Don't starve young minds

16th May 2003 at 01:00
POLITICIANS will have to be reminded of the bill for ill health if they let food-related teaching slip from the curriculum, a home economics conference in Dundee was told last weekend.

Robert Pickard, of the British Nutrition Foundation, told delegates: "The teaching of home economics is beneficial to the entire community and of real economic value to the nation."

Professor Pickard's comments follow a survey by the Institute of Consumer Sciences which found an alarming staff shortage across Scotland, leading in some cases to cuts in the curriculum.

Home economics staff were in the front line of instilling values of citizenship and vital to the future health of the nation, Professor Pickard said. Referring to developments south of the border, and to Scotland, he said the foundation was looking for "a total cultural change over the next 20 years".

"We are raising appreciation of what society needs from teachers and the curriculum.

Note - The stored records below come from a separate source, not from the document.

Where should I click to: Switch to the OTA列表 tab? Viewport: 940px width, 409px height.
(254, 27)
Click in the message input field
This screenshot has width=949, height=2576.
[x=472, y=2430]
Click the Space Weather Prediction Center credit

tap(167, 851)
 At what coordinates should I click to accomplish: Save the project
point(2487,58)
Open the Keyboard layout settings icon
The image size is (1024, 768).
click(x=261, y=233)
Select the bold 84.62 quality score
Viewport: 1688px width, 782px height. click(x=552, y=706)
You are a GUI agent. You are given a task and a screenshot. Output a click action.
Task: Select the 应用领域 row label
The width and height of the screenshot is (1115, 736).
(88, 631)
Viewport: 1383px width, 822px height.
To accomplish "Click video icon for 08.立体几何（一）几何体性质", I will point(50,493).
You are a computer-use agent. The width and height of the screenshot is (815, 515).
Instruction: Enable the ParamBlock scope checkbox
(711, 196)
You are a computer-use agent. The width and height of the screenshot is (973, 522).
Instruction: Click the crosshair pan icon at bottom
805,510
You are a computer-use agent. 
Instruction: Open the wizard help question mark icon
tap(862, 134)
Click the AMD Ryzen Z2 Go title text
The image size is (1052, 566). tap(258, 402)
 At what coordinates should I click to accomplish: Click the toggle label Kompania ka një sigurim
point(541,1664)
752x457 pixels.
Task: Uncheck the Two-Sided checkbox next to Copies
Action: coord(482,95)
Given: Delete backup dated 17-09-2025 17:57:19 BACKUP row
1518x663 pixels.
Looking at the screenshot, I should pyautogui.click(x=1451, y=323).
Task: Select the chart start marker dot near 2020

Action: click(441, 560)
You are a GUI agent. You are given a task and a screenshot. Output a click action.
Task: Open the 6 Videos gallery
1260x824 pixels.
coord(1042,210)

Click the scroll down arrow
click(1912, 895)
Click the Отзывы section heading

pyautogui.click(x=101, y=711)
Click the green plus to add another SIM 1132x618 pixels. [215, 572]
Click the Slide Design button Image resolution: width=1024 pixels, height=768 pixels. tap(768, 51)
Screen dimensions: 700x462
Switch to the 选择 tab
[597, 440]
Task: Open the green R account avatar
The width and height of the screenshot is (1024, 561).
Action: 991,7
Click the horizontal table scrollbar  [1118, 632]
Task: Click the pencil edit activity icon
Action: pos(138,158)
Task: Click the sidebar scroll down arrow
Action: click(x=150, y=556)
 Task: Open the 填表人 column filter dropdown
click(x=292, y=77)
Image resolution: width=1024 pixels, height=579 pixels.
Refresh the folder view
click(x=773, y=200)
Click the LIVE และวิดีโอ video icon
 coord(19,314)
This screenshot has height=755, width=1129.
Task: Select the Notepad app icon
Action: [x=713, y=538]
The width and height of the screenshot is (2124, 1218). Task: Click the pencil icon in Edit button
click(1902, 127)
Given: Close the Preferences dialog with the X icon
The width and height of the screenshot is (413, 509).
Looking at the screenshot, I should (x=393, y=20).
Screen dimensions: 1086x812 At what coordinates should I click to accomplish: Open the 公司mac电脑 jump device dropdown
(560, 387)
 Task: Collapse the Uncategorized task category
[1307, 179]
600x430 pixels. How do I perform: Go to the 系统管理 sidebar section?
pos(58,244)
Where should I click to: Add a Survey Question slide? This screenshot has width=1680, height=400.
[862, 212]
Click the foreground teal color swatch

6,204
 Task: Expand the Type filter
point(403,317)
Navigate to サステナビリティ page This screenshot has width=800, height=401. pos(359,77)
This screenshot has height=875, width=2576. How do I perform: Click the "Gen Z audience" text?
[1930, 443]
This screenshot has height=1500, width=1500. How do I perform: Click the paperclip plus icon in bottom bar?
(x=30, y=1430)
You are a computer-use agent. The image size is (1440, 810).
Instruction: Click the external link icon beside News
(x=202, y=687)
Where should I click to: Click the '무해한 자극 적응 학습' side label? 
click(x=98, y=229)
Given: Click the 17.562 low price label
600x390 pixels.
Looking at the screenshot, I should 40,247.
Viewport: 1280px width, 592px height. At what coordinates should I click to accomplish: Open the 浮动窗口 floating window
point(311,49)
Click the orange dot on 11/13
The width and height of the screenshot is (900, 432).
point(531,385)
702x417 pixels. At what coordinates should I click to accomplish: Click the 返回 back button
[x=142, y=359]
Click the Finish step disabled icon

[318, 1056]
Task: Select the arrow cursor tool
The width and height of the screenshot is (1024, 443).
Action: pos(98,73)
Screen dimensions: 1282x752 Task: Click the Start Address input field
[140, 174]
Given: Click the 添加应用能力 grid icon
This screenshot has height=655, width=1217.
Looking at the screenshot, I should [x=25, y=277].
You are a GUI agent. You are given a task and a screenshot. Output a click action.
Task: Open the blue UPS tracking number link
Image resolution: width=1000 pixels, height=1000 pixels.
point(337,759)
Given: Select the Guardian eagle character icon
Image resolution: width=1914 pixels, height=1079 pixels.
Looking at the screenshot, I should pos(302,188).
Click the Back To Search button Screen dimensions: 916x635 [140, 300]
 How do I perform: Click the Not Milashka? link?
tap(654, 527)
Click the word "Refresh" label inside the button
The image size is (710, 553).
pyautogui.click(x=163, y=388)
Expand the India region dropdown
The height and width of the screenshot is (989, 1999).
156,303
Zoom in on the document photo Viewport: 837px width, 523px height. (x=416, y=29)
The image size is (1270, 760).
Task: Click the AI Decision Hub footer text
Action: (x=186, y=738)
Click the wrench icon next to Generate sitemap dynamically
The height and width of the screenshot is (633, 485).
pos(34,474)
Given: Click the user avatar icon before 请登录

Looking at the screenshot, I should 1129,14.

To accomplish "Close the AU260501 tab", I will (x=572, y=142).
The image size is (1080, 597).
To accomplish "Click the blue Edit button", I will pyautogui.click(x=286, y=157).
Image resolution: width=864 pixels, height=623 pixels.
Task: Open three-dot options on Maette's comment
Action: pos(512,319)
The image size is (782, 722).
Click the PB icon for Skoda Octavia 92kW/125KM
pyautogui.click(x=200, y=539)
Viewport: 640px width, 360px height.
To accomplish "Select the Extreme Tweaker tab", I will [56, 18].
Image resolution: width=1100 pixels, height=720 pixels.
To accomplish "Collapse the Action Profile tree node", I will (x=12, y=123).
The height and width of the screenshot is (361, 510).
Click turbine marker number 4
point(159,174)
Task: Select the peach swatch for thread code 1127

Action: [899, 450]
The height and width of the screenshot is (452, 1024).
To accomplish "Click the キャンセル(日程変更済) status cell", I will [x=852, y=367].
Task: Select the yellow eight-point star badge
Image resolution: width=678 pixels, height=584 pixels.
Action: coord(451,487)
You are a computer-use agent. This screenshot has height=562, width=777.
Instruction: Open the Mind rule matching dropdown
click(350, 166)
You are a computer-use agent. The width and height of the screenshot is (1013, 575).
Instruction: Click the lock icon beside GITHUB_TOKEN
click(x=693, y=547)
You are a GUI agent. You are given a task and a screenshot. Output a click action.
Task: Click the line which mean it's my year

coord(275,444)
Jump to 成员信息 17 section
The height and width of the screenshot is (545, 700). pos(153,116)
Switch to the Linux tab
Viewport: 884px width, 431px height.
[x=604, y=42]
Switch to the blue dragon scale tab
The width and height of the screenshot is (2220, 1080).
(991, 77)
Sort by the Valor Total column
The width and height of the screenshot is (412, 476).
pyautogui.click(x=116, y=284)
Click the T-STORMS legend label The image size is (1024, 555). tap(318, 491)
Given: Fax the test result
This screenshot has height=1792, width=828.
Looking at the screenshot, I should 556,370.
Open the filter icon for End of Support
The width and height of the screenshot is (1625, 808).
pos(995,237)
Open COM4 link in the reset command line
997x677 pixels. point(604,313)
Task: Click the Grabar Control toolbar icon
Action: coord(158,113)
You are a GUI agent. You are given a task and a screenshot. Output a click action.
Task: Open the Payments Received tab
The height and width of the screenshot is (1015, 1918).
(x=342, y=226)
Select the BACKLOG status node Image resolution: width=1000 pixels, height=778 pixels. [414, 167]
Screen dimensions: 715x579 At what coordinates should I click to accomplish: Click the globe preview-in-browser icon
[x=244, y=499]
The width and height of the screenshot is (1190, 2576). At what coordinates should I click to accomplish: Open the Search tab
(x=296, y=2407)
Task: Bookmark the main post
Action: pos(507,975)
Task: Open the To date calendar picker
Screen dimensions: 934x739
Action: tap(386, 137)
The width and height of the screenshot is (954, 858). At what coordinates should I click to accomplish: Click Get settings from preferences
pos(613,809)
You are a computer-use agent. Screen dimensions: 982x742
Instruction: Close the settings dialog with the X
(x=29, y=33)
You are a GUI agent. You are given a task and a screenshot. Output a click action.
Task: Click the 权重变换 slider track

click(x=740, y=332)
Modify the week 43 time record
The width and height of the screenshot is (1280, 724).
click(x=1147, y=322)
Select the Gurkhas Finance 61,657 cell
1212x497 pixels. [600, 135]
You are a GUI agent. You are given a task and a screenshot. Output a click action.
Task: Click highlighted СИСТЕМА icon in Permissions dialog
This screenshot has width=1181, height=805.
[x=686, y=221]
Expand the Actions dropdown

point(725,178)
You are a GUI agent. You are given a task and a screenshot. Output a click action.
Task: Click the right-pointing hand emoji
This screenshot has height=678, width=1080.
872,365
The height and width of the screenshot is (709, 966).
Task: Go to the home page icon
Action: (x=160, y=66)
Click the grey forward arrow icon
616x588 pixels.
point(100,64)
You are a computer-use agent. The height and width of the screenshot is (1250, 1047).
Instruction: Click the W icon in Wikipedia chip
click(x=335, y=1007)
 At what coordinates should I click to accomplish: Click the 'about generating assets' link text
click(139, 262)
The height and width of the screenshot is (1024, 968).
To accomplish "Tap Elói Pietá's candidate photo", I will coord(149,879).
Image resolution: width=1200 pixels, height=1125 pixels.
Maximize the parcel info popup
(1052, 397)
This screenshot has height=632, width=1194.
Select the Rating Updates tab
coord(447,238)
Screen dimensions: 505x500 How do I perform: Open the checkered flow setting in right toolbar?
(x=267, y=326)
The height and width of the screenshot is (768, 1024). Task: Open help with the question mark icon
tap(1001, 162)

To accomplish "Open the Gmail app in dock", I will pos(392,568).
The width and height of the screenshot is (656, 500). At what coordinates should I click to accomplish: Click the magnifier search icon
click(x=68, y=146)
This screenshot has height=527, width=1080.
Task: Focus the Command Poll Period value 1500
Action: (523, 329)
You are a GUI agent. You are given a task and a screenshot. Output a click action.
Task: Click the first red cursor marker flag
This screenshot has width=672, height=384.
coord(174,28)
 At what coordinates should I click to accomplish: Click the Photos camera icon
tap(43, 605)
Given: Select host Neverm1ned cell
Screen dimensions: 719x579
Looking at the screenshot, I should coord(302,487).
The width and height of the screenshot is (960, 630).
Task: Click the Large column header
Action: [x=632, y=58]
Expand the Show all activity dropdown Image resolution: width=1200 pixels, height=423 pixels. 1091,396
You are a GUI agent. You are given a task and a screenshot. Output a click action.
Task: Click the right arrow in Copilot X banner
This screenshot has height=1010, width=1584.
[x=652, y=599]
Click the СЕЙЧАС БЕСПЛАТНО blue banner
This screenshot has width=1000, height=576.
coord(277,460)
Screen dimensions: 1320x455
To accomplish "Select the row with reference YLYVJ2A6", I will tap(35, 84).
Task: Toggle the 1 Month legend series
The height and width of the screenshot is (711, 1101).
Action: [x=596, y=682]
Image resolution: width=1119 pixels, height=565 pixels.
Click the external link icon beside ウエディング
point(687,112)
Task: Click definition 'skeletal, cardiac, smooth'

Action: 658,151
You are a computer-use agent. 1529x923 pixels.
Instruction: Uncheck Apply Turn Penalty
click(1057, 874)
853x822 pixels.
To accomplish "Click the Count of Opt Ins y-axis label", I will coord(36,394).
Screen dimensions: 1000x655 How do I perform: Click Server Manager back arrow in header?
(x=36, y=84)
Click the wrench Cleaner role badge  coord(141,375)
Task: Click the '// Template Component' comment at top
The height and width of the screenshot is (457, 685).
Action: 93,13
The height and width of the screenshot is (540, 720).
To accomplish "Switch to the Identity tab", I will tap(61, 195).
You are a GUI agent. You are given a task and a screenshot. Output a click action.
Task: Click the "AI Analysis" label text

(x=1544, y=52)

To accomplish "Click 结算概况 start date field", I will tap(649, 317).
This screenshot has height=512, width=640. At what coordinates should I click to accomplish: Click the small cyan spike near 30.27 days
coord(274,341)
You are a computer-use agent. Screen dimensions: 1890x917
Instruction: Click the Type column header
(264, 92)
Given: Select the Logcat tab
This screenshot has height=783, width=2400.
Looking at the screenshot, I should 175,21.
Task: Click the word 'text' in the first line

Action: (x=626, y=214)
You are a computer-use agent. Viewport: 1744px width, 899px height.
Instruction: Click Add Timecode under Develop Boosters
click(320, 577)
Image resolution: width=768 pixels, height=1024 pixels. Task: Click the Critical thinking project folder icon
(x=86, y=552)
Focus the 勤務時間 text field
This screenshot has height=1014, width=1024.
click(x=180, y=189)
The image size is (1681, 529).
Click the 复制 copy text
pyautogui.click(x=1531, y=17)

There will be more local attempts to improve and recreate cooking skills and good cooking programmes," he said.

Margaret McGhie, director of the Scottish Executive's health promoting schools unit, underlined the role of schools in improving health and well-being. "The concept is not just about staying alive but about getting a life," she said.

"Yes, healthy eating is covered in home economics. But isn't it also about being together? Sharing and learning how to respect other people's views and opinions and getting joy out of eating together? All the things you are doing in your departments are about teaching young people self-esteem, how to get on with others and how to make decisions."

Alastair MacGregor, a Scottish Qualifications Authority manager, announced new Intermediate 1 courses for next session in health and food technology and hospitalitypractical cookery. At Intermediate II, there will be courses in practical cookery and creative cake production.